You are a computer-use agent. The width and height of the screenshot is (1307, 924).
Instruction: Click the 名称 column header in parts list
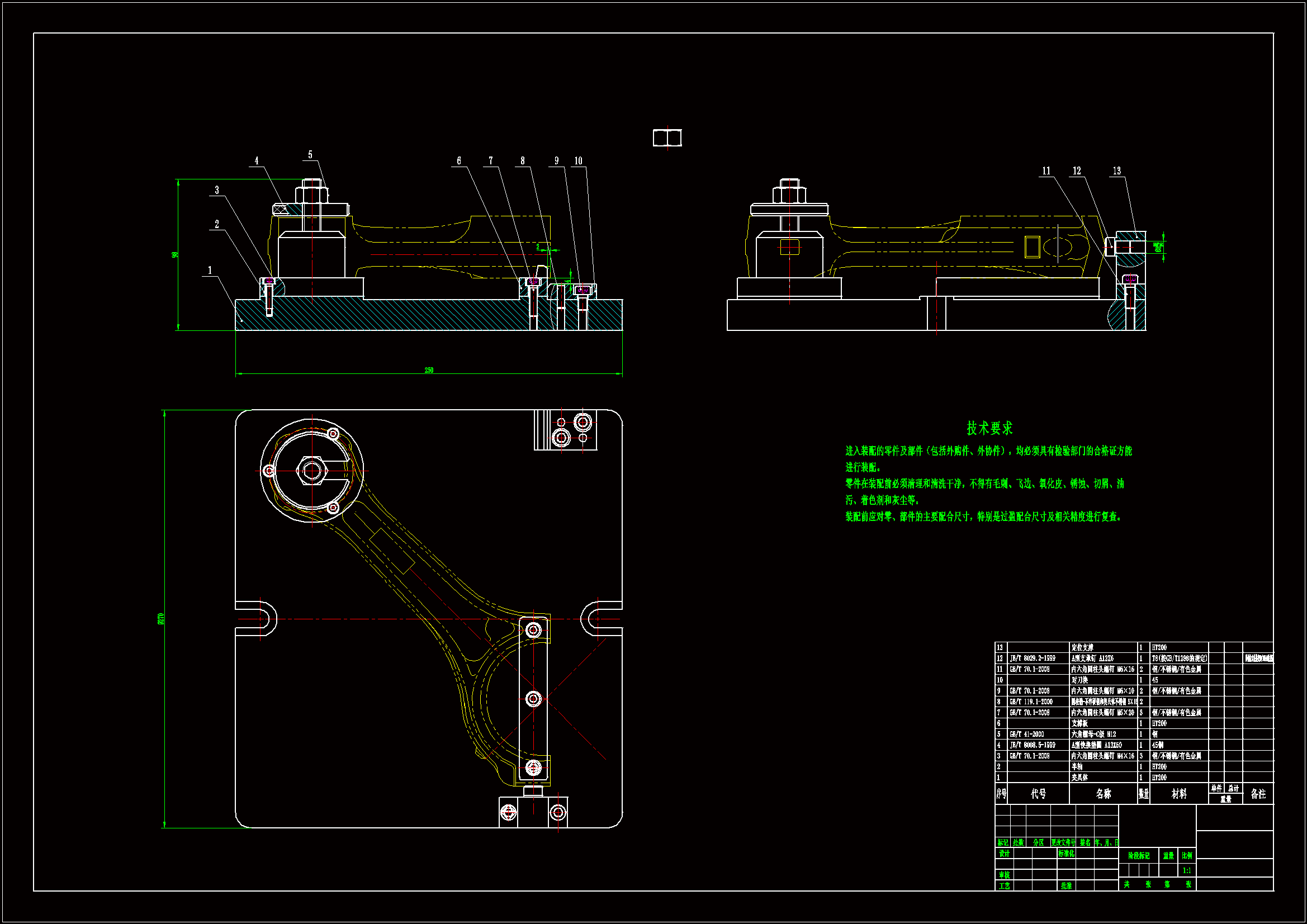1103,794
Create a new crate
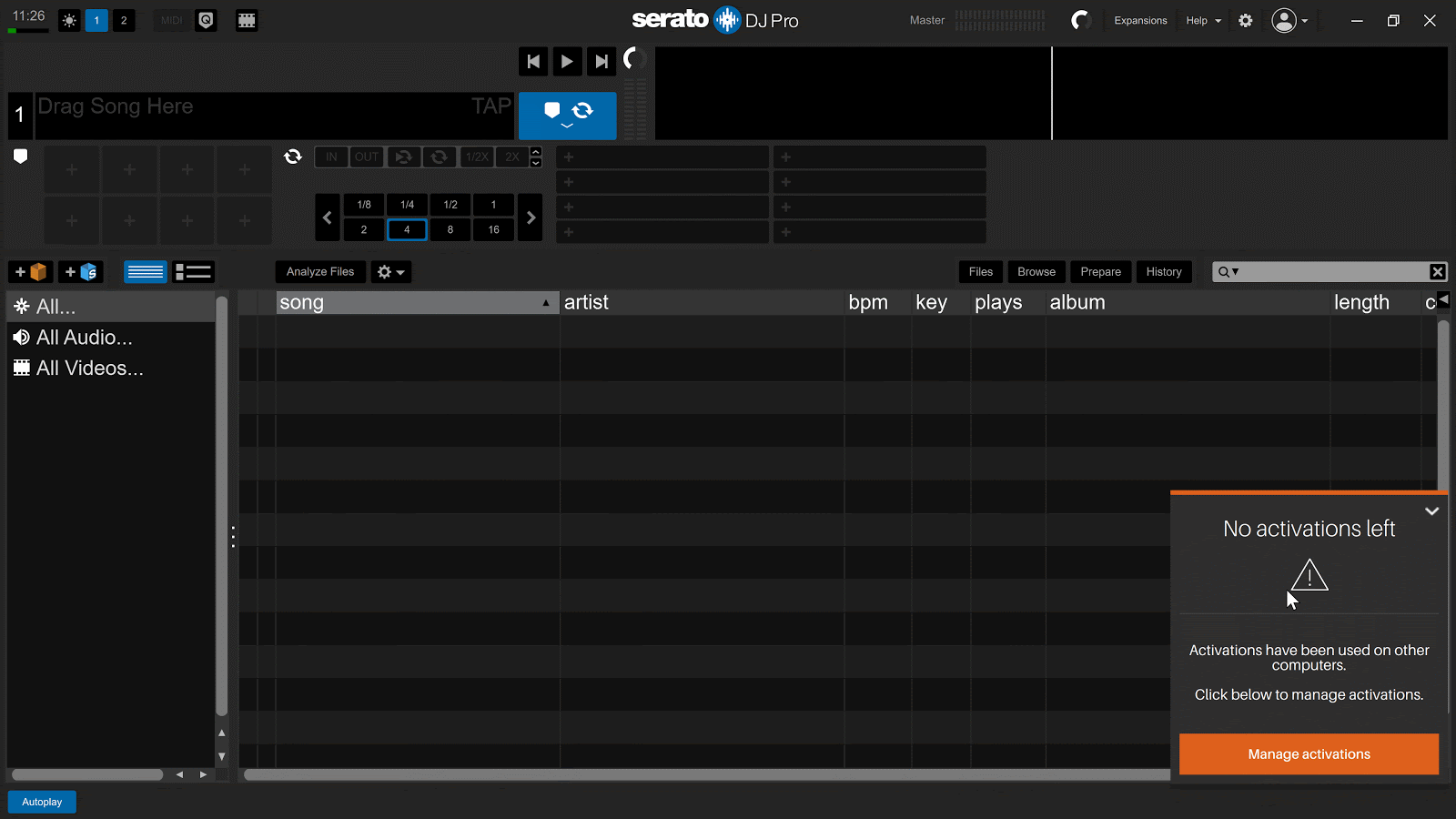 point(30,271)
----------------
_What is expected_: Copy the text of the records above word for word, and leave out the pictures.

_Reply_:
You are a computer-use agent. The width and height of the screenshot is (1307, 924).
Instruction: Click the 名称 column header in parts list
1103,794
Create a new crate
 point(30,271)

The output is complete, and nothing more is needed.